What they want is…” He shrugs. “My guess is that they’re homing in on Eric. ”
“That’s what I told émilie. In Rockton, they harassed him endlessly, implied he wasn’t doing a good enough job. Now they know better.”
“Yes. émilie says their new venture is failing. They likely believe Eric is the key. They can be very simplistic that way. They may recognize what the rest of you bring to the table, but Eric is the Pied Piper. Lure him to their side, and everyone else follows, possibly even émilie.”
“So they’re trying to see whether we’ve bitten off more than we can chew, especially now that we have a baby. New parents who’ve embarked on a massive undertaking might be ripe for a friendly takeover.”
Phil nods. “As you recall, initially, they hoped to recruit Eric for their new venture. But now that Haven’s Rock is established—and their lodge is failing—they’ll offer their assistance here, in return for allowing their residents in, while assuring you that their residents are nothing worse than white-collar criminals, and you can certainly continue offering free spots to those in need. From there, it will escalate.”
“Like it did before. From a sanctuary to a for-profit operation. Except, I would presume, that escalation won’t take decades this time.
” I scratch behind Storm’s ears. “But what I can’t figure out is the link to the mining camp.
Whoever is in charge of that knew about Haven’s Rock before they moved in.

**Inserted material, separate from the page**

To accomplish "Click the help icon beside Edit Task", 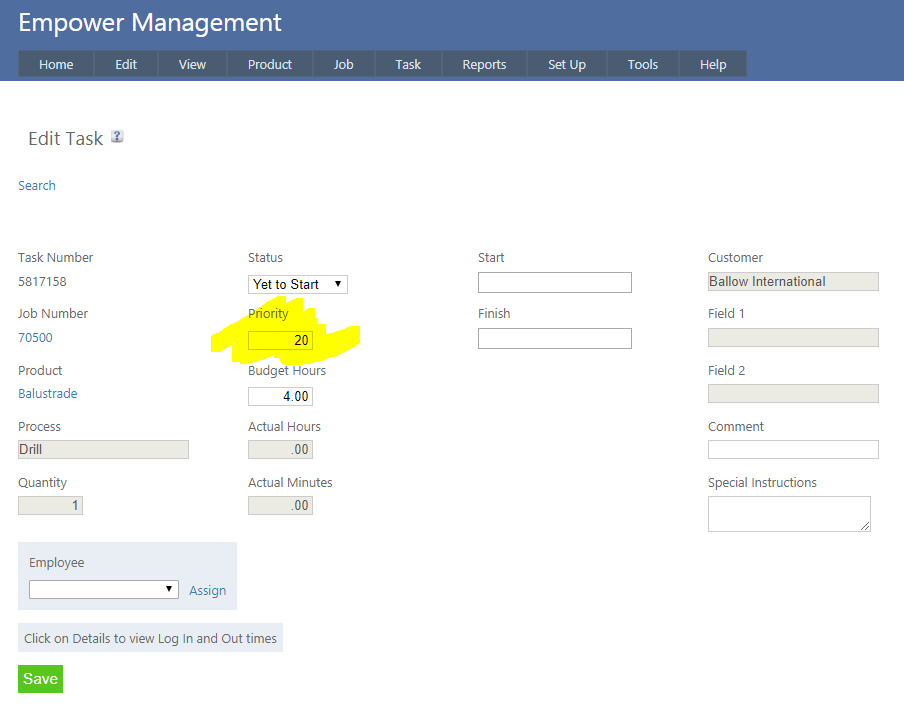I will pos(117,137).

Knew exactly what we are. Someone working for them who also works for the old Rockton board? ”
Phil is quiet for a moment. Then he says, “A corporation’s interests often extend beyond a single product or line of products. In some cases, they are somewhere between a hydra and a nesting doll.”
“Many arms, the main body deeply hidden in shell companies.”
“Yes. Rockton brought in money. A great deal of it, from residents with the means and the need to disappear. But Rockton was one project. It wouldn’t have been worth the required corporate structure all by itself.”
“There were other Rocktons?”
He considers. “Likely not in North America. Otherwise, their new version would be running much smoother. I suspect what they have are other variations on the theme.”
“Such as an illegal prison camp?”
He frowns, and I tell him about the mining operation.
“Oh.” He goes into deep-thought mode while I pet Storm. Finally, he says, “I don’t wish to complain, Casey, but how long have you known what that camp truly is?”
“Less than twenty-four hours.”
He exhales. “Thank you. I’d hate to think you had been sitting on this, when I would have immediately seen a potential connection.”
“Well, maybe if we knew that Rockton wasn’t a single project, we’d have seen it sooner ourselves. But if émilie saw the connection, she didn’t tell us. That’s a problem.”